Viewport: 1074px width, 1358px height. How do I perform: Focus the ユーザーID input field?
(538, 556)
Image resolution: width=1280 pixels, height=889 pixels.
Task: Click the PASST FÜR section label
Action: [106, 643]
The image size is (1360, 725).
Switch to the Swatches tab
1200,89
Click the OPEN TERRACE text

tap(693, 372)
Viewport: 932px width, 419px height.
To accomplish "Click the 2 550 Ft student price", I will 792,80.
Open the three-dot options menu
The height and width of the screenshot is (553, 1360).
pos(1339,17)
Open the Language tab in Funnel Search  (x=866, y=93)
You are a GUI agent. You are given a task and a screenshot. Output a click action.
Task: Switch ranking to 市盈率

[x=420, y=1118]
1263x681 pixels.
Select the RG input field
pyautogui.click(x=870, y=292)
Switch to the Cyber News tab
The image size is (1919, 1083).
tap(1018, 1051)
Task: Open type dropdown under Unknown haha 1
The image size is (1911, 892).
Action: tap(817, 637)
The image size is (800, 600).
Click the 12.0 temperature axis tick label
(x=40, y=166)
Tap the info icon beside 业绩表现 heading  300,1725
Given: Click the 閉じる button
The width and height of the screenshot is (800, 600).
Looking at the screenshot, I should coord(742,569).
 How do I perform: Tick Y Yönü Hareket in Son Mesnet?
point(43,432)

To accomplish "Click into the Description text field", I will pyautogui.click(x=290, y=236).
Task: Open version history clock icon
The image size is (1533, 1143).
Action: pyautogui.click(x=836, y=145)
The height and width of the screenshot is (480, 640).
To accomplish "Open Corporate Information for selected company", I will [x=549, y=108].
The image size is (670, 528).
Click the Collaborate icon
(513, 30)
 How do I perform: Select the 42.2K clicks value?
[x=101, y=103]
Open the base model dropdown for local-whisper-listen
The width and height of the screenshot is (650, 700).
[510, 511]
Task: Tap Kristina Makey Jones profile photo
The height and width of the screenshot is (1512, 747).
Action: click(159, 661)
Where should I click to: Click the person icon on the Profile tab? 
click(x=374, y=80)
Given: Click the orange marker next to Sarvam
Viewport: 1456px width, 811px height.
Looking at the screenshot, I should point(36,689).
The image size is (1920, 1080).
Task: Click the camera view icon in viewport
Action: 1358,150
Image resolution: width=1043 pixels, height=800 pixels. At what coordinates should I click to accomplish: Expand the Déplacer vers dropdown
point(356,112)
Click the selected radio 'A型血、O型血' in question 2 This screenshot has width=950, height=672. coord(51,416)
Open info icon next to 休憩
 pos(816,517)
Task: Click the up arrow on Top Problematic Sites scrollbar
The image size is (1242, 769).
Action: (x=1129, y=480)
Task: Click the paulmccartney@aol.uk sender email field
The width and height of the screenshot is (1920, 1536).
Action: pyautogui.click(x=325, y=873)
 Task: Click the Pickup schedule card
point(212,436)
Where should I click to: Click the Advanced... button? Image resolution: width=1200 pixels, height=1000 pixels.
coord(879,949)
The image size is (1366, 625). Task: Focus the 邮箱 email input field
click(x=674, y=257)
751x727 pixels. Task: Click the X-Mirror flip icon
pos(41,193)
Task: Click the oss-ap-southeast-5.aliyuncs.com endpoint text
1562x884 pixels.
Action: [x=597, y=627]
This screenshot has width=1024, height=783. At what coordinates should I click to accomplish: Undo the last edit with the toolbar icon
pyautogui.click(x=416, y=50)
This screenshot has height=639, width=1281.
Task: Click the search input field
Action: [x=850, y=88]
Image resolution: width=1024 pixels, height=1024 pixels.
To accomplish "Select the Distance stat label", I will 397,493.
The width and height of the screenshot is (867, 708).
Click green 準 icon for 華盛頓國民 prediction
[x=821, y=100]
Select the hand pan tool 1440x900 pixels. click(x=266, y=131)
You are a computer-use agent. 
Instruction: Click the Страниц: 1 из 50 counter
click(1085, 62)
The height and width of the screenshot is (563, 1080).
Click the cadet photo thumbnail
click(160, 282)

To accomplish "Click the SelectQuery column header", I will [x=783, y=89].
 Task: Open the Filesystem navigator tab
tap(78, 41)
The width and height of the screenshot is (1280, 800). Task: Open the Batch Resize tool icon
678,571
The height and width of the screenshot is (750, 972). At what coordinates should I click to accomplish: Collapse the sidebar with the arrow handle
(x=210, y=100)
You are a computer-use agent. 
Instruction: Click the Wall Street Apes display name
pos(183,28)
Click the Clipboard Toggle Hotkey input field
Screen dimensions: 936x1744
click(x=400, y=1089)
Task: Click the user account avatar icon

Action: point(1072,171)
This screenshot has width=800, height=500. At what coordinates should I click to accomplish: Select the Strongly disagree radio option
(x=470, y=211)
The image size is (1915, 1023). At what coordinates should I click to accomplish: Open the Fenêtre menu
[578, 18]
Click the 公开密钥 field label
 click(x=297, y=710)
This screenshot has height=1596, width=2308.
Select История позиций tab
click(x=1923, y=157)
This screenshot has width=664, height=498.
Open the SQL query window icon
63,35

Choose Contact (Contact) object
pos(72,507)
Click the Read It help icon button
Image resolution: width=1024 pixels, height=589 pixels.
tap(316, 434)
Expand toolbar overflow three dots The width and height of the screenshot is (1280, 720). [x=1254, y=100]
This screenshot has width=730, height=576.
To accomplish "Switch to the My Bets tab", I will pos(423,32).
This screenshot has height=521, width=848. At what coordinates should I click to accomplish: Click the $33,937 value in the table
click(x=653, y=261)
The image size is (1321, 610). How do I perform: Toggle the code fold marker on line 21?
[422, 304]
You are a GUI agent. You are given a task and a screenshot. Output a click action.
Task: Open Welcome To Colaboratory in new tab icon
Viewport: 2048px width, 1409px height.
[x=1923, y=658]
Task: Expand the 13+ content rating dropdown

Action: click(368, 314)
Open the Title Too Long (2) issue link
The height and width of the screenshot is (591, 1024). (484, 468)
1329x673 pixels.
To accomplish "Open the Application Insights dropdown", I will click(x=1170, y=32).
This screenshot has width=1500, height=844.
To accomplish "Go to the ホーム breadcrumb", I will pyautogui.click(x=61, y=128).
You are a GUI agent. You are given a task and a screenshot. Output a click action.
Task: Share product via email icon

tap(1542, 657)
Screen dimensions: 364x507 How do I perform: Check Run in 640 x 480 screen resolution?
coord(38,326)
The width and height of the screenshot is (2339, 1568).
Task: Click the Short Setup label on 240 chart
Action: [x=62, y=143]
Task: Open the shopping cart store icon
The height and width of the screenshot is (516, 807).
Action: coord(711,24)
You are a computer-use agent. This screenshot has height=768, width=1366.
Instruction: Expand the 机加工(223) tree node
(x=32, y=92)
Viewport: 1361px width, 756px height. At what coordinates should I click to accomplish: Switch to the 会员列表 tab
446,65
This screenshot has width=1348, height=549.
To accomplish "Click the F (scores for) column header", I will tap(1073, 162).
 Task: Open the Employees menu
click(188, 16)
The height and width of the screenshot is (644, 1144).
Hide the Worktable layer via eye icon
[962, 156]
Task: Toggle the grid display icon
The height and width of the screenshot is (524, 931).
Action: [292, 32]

* Exercise instructions
Return the entries from the line with "The height and width of the screenshot is (480, 640)." up to and including the line with "click(x=374, y=80)", copied without any changes.

* Complete answer
The height and width of the screenshot is (480, 640).
To accomplish "Open Corporate Information for selected company", I will [x=549, y=108].
The image size is (670, 528).
Click the Collaborate icon
(513, 30)
 How do I perform: Select the 42.2K clicks value?
[x=101, y=103]
Open the base model dropdown for local-whisper-listen
The width and height of the screenshot is (650, 700).
[510, 511]
Task: Tap Kristina Makey Jones profile photo
The height and width of the screenshot is (1512, 747).
Action: click(159, 661)
Where should I click to: Click the person icon on the Profile tab? 
click(x=374, y=80)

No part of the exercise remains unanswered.